Stored records
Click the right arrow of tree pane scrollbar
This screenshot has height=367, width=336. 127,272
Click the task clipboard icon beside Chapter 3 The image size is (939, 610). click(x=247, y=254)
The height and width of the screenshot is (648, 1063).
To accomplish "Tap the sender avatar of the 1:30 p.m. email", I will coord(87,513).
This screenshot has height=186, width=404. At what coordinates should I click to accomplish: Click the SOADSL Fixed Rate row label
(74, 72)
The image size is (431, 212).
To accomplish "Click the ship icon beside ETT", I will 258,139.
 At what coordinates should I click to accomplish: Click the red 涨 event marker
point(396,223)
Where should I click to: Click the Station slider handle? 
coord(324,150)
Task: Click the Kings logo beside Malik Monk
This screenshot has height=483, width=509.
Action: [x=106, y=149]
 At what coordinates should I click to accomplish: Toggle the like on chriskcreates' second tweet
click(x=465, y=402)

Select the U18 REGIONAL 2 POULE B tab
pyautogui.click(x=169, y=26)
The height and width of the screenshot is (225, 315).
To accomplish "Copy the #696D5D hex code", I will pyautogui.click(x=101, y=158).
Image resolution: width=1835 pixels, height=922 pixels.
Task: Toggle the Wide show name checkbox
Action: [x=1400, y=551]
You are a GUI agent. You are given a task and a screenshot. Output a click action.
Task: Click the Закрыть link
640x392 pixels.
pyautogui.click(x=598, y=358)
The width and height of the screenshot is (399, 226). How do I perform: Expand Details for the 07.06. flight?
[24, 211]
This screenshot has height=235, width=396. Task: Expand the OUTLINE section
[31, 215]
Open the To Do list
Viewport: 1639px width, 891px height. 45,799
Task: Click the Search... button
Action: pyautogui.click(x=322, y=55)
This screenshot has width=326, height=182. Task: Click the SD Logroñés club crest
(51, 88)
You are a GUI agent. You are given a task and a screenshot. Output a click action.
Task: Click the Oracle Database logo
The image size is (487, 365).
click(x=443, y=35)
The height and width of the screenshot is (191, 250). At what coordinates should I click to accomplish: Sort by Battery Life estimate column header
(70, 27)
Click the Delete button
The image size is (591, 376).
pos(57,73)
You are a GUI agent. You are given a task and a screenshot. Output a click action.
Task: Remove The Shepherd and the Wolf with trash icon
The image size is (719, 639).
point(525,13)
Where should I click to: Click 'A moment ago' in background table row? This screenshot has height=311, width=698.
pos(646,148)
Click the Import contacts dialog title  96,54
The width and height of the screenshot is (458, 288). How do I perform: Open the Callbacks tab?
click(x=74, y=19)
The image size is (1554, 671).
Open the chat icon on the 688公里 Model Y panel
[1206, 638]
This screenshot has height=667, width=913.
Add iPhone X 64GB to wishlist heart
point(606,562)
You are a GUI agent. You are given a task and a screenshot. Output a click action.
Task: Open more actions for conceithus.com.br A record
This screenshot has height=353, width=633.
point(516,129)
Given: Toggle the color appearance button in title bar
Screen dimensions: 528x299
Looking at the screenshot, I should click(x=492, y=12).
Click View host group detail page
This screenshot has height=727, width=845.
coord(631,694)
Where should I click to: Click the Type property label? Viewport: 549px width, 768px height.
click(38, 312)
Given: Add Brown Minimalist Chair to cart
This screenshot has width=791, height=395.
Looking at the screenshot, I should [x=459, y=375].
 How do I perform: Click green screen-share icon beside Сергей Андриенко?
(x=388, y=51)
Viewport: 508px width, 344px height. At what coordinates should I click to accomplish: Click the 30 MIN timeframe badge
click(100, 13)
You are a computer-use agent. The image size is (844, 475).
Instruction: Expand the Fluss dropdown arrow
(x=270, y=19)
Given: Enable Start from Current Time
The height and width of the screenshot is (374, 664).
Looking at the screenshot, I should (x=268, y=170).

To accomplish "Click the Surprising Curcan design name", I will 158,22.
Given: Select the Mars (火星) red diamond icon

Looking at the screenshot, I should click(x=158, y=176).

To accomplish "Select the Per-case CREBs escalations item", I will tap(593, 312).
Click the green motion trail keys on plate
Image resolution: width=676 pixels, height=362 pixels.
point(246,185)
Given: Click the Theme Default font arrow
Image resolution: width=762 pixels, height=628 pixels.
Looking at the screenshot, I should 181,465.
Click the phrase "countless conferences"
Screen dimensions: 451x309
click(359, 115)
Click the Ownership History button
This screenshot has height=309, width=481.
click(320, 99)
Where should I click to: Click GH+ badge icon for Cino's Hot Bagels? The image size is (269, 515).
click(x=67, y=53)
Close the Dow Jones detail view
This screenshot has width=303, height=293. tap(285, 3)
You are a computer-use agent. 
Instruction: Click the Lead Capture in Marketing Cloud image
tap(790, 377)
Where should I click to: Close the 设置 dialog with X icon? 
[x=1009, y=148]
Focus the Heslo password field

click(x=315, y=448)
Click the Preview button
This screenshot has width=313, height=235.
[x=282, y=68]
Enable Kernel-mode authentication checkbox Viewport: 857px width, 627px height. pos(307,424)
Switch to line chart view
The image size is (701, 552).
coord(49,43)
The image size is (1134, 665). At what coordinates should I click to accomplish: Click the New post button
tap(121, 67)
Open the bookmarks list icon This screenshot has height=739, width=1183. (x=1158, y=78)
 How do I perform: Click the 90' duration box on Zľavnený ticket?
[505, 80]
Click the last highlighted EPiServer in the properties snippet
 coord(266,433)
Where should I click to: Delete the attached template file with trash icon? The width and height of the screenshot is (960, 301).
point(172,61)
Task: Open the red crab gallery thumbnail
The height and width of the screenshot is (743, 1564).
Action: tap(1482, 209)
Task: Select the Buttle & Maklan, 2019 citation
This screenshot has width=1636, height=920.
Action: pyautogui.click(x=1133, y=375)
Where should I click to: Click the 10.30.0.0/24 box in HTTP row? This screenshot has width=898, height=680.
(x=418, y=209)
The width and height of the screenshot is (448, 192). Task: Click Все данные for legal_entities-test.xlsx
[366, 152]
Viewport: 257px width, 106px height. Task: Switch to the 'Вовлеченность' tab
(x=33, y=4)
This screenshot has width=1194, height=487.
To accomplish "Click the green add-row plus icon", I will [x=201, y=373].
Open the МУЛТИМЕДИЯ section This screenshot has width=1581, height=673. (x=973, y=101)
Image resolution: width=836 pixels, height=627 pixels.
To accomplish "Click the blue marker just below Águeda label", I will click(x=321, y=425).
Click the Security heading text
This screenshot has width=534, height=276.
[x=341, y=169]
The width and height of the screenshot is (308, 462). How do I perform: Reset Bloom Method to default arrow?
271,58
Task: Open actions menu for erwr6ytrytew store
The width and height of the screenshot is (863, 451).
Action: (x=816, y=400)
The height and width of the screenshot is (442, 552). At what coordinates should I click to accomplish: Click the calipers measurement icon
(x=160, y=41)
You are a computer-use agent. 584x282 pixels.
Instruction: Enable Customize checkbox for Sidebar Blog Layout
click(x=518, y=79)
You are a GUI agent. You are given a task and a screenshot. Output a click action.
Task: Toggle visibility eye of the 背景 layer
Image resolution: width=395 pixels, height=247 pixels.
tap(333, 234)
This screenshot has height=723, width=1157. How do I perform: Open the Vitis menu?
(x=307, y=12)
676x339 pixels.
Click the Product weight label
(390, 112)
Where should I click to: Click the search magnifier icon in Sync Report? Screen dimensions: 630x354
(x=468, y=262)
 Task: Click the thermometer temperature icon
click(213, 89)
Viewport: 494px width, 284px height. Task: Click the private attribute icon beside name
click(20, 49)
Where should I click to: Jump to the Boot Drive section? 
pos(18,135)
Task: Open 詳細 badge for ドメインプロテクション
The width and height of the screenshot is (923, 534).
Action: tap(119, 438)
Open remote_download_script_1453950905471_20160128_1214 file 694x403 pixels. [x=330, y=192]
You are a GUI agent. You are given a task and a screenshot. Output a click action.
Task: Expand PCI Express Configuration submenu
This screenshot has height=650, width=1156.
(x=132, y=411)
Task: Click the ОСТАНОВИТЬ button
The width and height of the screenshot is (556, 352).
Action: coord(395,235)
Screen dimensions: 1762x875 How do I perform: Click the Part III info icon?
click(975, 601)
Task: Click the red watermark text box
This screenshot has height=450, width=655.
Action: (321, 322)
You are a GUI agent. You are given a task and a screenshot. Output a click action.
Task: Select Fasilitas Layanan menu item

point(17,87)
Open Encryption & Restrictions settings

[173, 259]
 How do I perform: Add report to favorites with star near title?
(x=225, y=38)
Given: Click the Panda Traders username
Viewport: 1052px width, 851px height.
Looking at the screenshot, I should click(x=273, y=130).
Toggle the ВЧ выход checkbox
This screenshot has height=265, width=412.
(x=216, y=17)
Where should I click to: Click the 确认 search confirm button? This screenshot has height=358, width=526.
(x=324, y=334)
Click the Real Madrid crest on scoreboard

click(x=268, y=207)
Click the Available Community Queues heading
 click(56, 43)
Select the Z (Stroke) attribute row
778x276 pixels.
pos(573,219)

Your assignment:
Where the word "computer" occurs in a line of the records, copy that line.

Solution:
You are a computer-use agent. The image size is (844, 475).
You are a computer-use agent. 
You are a computer-use agent. 584x282 pixels.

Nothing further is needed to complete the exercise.